— Try it —
Rewrite the Douglas Johnston profile, beginning at the words "Convoys Remembered" and stopping after "its Enigma machine.", with "RNVR" replaced by "Royal Naval Volunteer Reserve".

— Excerpted passage —
·····
History & Learning

Convoys Remembered

Douglas Johnston

Douglas Johnston

Information & photographs provided by the Johnston family

Douglas Johnston had been a doctor for two years when, aged twenty-five, he joined the RNVR at Devonport in June 1940 as a Surgeon-Lieutenant. He was to sail on five Russian Convoys. After shore postings he went to sea in July 1941 aboard the destroyer HMS Bulldog, which two months before had captured a U-boat in the Atlantic and salvaged its Enigma machine.

The first of his five Russian Convoys was PQ14 which sailed from Loch Ewe in late March 1942. On the return convoy QP11 the cruiser HMS Edinburgh was torpedoed on 30th April. This brought out three powerful German destroyers from the German-occupied Norwegian port of Kirkenes but, despite being more lightly armed, four of the convoy’s escorts, led by Bulldog, saw them off in five phases of action on 1st May and the convoy escaped unharmed. Bulldog suffered only splinter damage, but HMS Amazon was hit and suffered four dead and fourteen wounded. Pursued by the German destroyers HMS Edinburgh later sank, taking with her a cargo of gold bullion, Russian payment for war materials. Commander Maxwell Richmond, Bulldog’s skipper, was awarded the DSO for his leadership and courage in the defence of the convoy. Afterwards he wrote of Douglas “he has conducted himself entirely to my satisfaction. Has experience in action in which he displayed coolness and courage. Very keen on his professional work and a pleasant messmate.”

Douglas’s next convoy was PQ18/QP14 in September 1942. After the disaster of PQ17 the escort was significantly enlarged. An aircraft carrier was added and new aggressive anti-submarine tactics for the destroyers were introduced. This required a bigger fuel supply, however, and Bulldog and other escorts were ordered to leave PQ18 to cover a re-fuelling tanker which was to lie mid-way at Spitzbergen. They then joined up with the returning QP14 which reached Loch Ewe on 26th September.
·····
— Provided data —
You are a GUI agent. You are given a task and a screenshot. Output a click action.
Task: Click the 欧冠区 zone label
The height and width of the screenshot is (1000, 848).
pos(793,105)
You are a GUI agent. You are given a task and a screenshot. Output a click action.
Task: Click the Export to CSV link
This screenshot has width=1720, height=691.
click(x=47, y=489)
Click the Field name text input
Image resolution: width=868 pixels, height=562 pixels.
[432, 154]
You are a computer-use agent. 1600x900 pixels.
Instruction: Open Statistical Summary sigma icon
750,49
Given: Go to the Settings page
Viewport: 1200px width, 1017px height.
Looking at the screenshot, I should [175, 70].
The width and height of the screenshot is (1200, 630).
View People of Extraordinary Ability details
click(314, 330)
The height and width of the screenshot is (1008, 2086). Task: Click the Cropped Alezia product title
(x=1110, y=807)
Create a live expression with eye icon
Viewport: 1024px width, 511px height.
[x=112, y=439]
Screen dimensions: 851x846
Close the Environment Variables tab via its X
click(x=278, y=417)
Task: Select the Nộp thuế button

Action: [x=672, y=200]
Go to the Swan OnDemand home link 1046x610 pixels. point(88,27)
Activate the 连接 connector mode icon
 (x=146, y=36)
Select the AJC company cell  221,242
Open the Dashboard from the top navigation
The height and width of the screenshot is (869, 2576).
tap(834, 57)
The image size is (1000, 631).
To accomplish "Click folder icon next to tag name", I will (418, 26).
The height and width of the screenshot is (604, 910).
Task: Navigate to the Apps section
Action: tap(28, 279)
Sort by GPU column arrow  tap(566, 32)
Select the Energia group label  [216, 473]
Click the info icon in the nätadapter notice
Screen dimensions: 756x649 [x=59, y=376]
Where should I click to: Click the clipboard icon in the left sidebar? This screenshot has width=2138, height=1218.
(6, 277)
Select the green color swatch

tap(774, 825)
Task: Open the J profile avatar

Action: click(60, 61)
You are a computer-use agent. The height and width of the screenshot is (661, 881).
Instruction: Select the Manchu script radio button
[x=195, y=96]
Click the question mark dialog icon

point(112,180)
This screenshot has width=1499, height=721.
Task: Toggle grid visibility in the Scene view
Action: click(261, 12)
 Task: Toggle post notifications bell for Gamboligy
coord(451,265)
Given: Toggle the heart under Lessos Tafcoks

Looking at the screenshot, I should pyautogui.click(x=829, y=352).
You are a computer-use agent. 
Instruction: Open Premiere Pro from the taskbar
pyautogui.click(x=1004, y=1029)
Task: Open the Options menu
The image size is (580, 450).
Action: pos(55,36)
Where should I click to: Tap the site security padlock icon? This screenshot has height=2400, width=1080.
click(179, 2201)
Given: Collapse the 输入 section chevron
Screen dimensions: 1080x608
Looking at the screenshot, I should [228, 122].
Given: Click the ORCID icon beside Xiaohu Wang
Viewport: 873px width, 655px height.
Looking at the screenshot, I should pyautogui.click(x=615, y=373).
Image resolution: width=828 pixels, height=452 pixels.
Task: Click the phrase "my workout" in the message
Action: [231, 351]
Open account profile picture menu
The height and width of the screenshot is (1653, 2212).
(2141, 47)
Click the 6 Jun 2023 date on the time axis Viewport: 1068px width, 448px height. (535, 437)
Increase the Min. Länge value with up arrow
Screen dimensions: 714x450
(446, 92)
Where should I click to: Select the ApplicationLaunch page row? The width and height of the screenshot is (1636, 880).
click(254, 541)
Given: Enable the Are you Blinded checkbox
·····
— Finished task —
Convoys Remembered

Douglas Johnston

Douglas Johnston

Information & photographs provided by the Johnston family

Douglas Johnston had been a doctor for two years when, aged twenty-five, he joined the Royal Naval Volunteer Reserve at Devonport in June 1940 as a Surgeon-Lieutenant. He was to sail on five Russian Convoys. After shore postings he went to sea in July 1941 aboard the destroyer HMS Bulldog, which two months before had captured a U-boat in the Atlantic and salvaged its Enigma machine.